“The Mysteries of Pittsburgh” and “Wonder Boys” by Michael Chabon
These novels are wonderful glimpses of the city’s bohemian and academic life in the 1980s and ’90s with characters as memorable as they are literate. This is how the East End sees itself when it is looking in a fictional mirror.
“An American Childhood” by Annie Dillard
If any Pittsburgh writer could lay claim to being our version of Marcel Proust, it is Annie Dillard. Her meditations on her childhood in 1950s Pittsburgh bring new meaning to the term “evocative.”
“American Rust” by Phillipp Meyer
Though this novel of murder, guilt and redemption is set in a fictional Pennsylvania steel town, it feels like it might be a quick jitney ride away from the Mon Valley.

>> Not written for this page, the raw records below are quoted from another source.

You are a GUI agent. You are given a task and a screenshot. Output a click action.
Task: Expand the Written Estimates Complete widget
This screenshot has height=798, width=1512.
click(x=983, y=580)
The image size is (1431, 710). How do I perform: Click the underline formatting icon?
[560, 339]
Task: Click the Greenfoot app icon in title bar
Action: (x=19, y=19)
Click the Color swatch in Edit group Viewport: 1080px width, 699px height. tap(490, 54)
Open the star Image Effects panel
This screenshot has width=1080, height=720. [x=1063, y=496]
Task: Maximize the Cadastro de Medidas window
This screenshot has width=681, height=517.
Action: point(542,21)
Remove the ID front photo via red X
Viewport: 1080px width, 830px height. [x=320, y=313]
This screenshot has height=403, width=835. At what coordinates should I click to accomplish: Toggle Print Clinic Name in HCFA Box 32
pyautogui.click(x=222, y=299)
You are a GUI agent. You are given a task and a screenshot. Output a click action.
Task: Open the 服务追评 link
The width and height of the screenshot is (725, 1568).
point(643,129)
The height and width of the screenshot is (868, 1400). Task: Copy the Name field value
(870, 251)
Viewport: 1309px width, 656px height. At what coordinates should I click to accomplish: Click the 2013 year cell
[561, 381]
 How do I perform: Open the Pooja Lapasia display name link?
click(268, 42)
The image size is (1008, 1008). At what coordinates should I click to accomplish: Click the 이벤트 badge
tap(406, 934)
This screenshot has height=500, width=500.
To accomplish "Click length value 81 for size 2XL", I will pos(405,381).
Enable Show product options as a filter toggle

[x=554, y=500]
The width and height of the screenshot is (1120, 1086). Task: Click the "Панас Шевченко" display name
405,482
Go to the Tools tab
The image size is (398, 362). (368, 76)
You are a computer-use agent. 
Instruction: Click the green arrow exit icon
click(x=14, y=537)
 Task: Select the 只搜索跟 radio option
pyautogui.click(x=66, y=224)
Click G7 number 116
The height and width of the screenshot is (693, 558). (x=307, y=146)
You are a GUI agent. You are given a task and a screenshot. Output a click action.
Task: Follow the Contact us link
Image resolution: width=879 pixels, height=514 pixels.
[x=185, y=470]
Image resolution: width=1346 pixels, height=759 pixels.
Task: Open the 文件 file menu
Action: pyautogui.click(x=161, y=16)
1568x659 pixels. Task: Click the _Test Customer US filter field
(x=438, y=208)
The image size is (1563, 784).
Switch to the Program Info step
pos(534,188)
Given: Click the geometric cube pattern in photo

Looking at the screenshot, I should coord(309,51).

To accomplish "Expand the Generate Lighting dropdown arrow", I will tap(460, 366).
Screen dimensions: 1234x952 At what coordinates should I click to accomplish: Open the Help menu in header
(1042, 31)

“Tomorrow and Tomorrow” by Thomas Sweterlitsch
After Pittsburgh is destroyed in this contemporary sci-fi masterpiece, it can only be experienced as a hologram. This is a tale about the way Pittsburgh was as interpreted through virtual reality.
“The Homewood Trilogy” by John Edgar Wideman
This collection of fiction, non-fiction and shrewd family biography isn’t always easy to pin down, but it contains some of the most interesting passages ever written about Pittsburgh. Mr. Wideman has managed to turn the Homewood of his youth and young adulthood into a myth as poignant as anything August Wilson wrote about the Hill District.
DYK?
Pittsburgh’s ultimate hometown writer Gladys Schmitt (1902-1972) barely mentioned Pittsburgh in her 11 novels and 22 short stories. Her acclaimed second novel “David the King” (1946) sold a million copies and was translated into 10 languages. Her byline appeared in the best literary magazines as well as the bestseller list. She taught at what’s now Carnegie Mellon University for 30 years and started its creative writing program in 1968. Though she traveled far afield in her imagination, she rarely left Pittsburgh or the confines of her East End mansion.